◆ What is being asked:
Rewrite every line of these entries, requests included, and shift each coordinate in the answers by adding 139 to it. Leave the pictures out of your answer.

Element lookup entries

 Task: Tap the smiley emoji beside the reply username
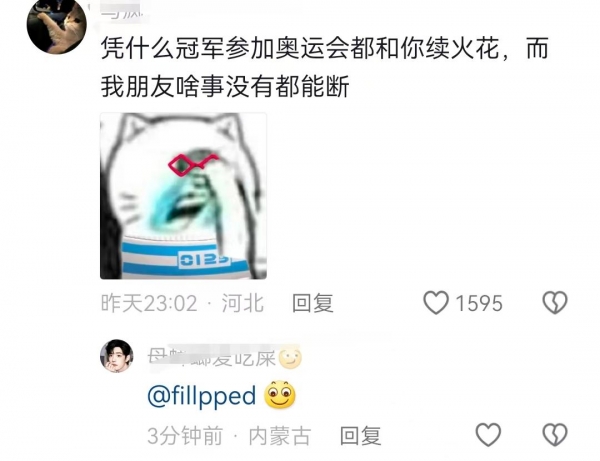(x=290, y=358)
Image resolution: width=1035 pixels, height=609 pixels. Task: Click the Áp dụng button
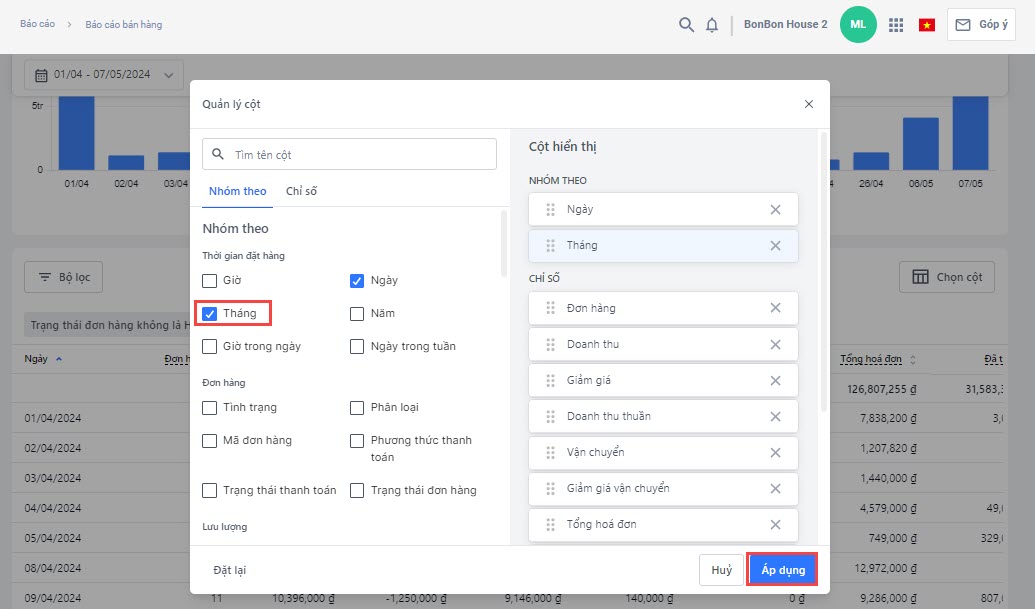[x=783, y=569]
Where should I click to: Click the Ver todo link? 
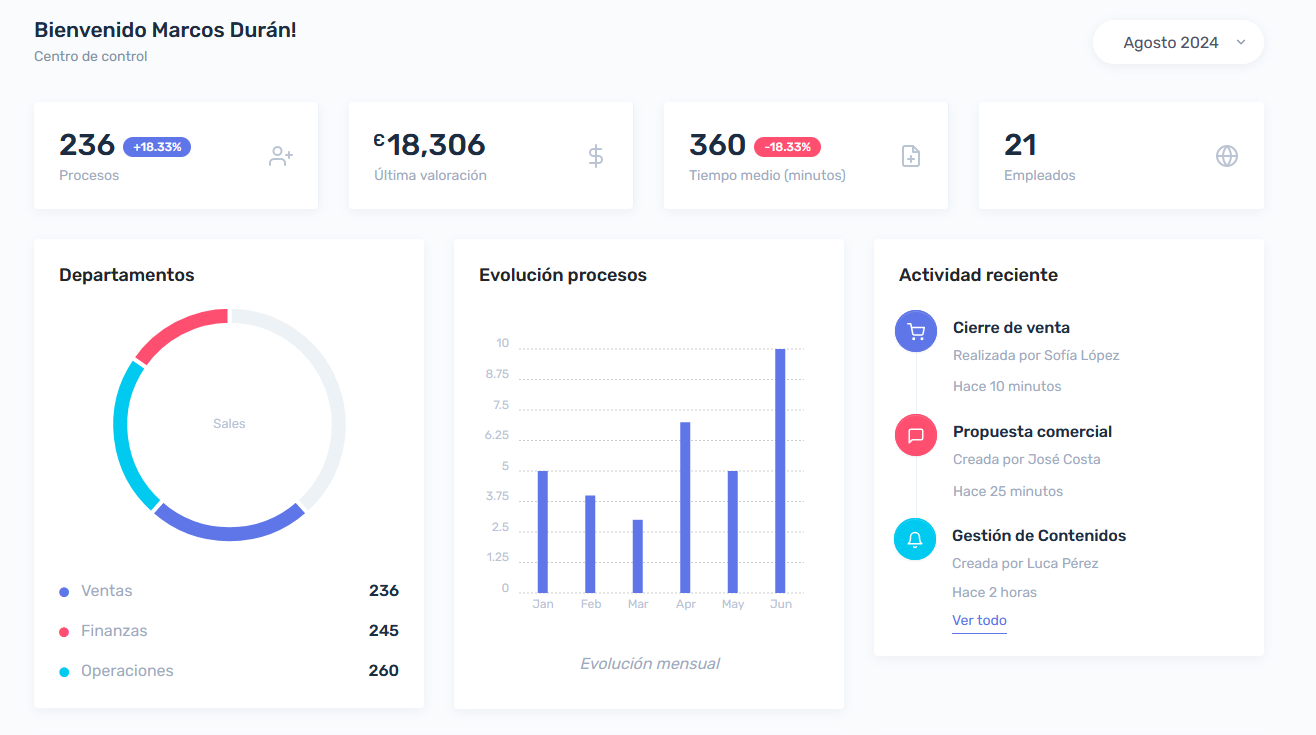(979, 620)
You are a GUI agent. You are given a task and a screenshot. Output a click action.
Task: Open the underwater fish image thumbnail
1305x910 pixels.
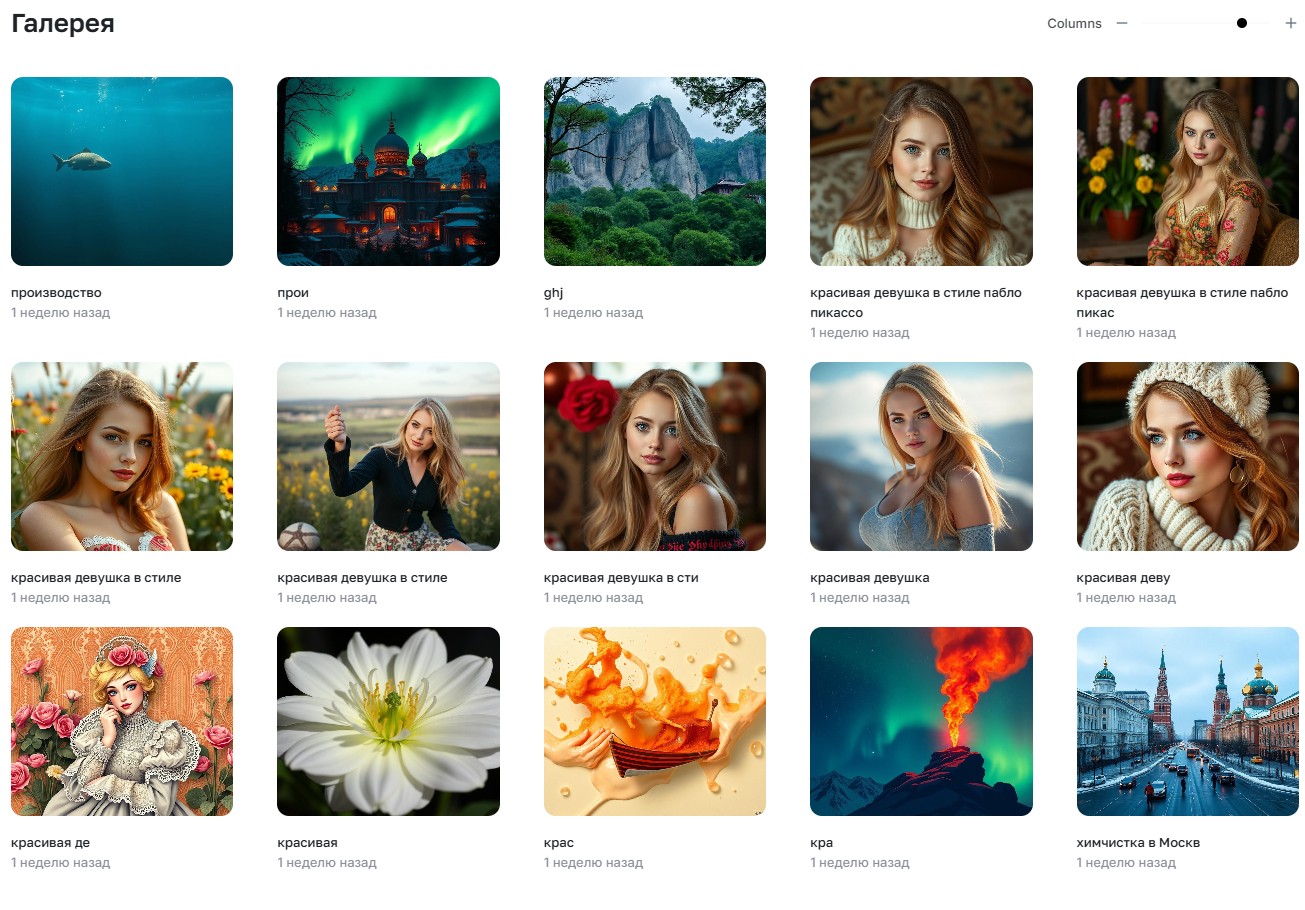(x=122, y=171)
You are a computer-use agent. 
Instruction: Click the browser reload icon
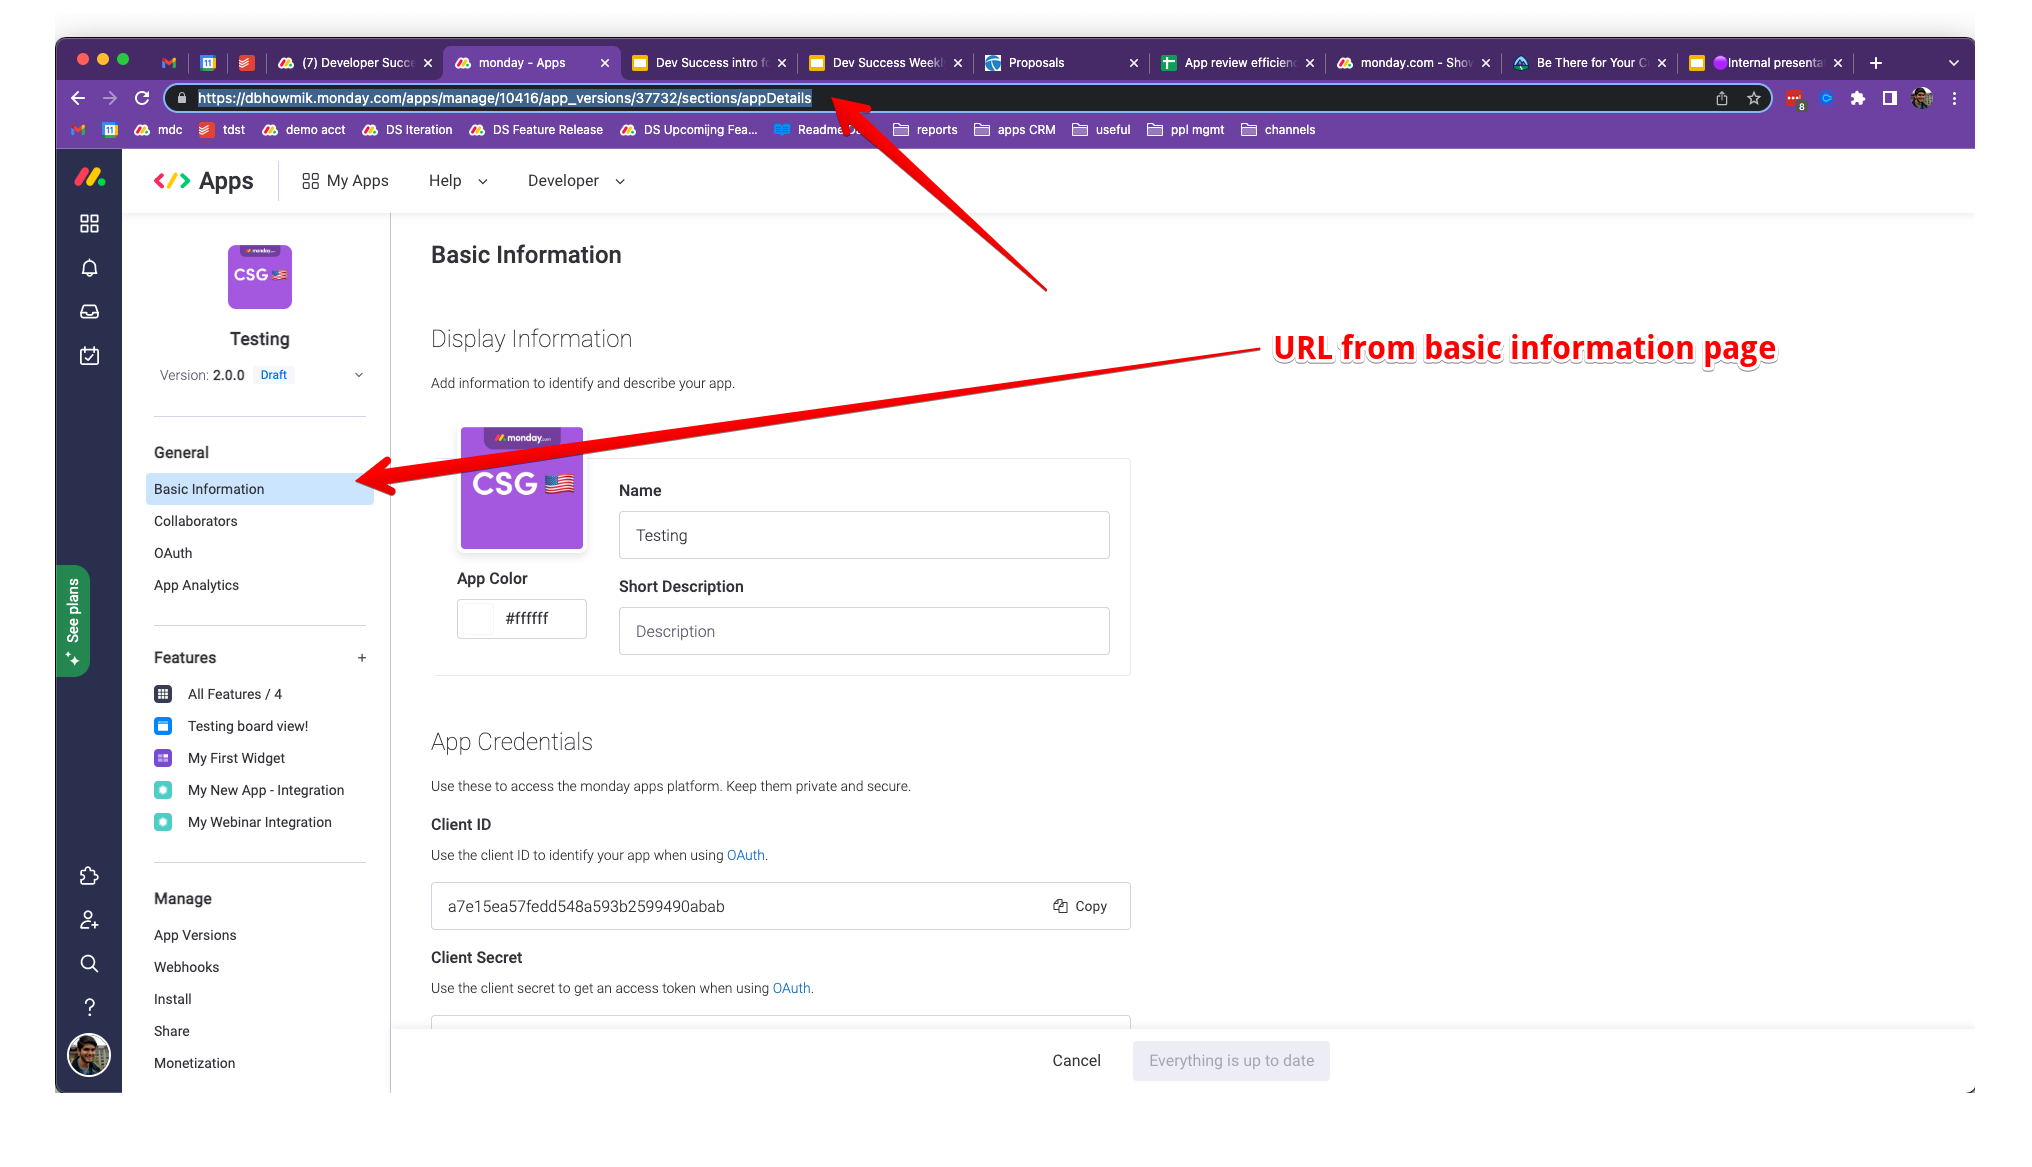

◆ Correct result:
 Task: Tap the smiley emoji beside the reply username
(x=429, y=497)
Image resolution: width=1035 pixels, height=609 pixels. Task: Click the Áp dụng button
[x=922, y=708]
Where should I click to: Click the Ver todo link? 
(1118, 759)
You are a GUI agent. You are given a task and a screenshot. Output a click action.
Task: Open the underwater fish image thumbnail
1305x910 pixels.
(x=261, y=310)
You are a computer-use agent. 
Instruction: Click the browser reload icon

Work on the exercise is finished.